* _Work to be completed_
Reproduce the rows verbatim, from the line containing "Given: Open the Apple Podcasts icon link" through the line containing "click(282, 56)", with both of those lines included.

(Extracted records)
━━━━━━━━━━━━━━━━━━━━

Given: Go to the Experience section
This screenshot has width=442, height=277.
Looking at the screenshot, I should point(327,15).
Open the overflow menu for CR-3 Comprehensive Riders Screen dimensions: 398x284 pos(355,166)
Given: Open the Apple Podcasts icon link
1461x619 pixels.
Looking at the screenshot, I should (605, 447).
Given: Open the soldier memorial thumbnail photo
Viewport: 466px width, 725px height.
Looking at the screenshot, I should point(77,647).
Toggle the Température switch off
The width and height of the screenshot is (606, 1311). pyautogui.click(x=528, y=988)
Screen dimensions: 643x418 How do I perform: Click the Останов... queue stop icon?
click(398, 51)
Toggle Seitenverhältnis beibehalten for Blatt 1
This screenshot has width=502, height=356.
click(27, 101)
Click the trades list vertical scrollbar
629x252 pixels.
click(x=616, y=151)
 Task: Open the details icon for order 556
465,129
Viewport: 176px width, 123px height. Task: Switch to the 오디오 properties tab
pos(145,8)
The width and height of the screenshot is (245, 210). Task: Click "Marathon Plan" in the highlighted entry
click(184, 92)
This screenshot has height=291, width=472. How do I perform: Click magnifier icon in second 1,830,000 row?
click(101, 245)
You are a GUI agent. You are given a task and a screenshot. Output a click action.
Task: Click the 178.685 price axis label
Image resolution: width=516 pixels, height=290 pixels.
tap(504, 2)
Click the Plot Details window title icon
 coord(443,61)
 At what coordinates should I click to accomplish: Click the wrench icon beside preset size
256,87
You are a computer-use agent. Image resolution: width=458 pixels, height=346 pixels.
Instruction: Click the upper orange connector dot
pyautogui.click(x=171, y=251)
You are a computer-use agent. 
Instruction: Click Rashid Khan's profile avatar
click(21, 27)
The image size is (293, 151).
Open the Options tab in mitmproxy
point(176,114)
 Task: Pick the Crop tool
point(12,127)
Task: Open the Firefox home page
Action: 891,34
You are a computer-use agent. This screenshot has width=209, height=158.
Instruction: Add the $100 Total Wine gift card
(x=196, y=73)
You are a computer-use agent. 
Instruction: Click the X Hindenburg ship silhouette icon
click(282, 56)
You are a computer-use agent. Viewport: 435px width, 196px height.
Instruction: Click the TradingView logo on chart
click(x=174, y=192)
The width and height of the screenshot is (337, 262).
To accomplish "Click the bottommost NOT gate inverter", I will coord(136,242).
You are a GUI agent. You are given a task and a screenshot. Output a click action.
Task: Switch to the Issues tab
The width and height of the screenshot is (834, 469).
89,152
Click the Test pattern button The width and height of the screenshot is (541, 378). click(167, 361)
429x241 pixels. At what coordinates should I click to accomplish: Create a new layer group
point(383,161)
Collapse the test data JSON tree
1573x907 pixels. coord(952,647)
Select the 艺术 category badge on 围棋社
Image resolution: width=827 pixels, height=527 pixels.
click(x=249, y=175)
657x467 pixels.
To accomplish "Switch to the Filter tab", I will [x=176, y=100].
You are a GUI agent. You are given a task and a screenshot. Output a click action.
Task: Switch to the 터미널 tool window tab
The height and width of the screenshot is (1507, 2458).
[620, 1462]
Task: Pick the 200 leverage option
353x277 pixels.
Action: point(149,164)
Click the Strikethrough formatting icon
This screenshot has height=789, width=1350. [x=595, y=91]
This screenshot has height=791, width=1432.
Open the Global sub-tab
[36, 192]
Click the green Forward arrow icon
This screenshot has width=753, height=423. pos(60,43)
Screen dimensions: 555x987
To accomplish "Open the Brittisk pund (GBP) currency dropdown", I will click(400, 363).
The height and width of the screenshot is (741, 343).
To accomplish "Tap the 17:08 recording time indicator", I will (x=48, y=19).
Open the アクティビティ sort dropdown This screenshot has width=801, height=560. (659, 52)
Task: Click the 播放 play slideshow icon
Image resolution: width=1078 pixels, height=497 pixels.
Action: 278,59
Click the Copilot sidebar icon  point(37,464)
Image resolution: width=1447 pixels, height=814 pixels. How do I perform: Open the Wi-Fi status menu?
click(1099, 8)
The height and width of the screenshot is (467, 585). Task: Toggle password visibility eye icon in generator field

━━━━━━━━━━━━━━━━━━━━

* _Exercise result_
Given: Open the Apple Podcasts icon link
1461x619 pixels.
Looking at the screenshot, I should (605, 447).
Given: Open the soldier memorial thumbnail photo
Viewport: 466px width, 725px height.
Looking at the screenshot, I should point(77,647).
Toggle the Température switch off
The width and height of the screenshot is (606, 1311). pyautogui.click(x=528, y=988)
Screen dimensions: 643x418 How do I perform: Click the Останов... queue stop icon?
click(398, 51)
Toggle Seitenverhältnis beibehalten for Blatt 1
This screenshot has width=502, height=356.
click(27, 101)
Click the trades list vertical scrollbar
629x252 pixels.
click(x=616, y=151)
 Task: Open the details icon for order 556
465,129
Viewport: 176px width, 123px height. Task: Switch to the 오디오 properties tab
pos(145,8)
The width and height of the screenshot is (245, 210). Task: Click "Marathon Plan" in the highlighted entry
click(184, 92)
This screenshot has height=291, width=472. How do I perform: Click magnifier icon in second 1,830,000 row?
click(101, 245)
You are a GUI agent. You are given a task and a screenshot. Output a click action.
Task: Click the 178.685 price axis label
Image resolution: width=516 pixels, height=290 pixels.
tap(504, 2)
Click the Plot Details window title icon
 coord(443,61)
 At what coordinates should I click to accomplish: Click the wrench icon beside preset size
256,87
You are a computer-use agent. Image resolution: width=458 pixels, height=346 pixels.
Instruction: Click the upper orange connector dot
pyautogui.click(x=171, y=251)
You are a computer-use agent. 
Instruction: Click Rashid Khan's profile avatar
click(21, 27)
The image size is (293, 151).
Open the Options tab in mitmproxy
point(176,114)
 Task: Pick the Crop tool
point(12,127)
Task: Open the Firefox home page
Action: 891,34
You are a computer-use agent. This screenshot has width=209, height=158.
Instruction: Add the $100 Total Wine gift card
(x=196, y=73)
You are a computer-use agent. 
Instruction: Click the X Hindenburg ship silhouette icon
click(282, 56)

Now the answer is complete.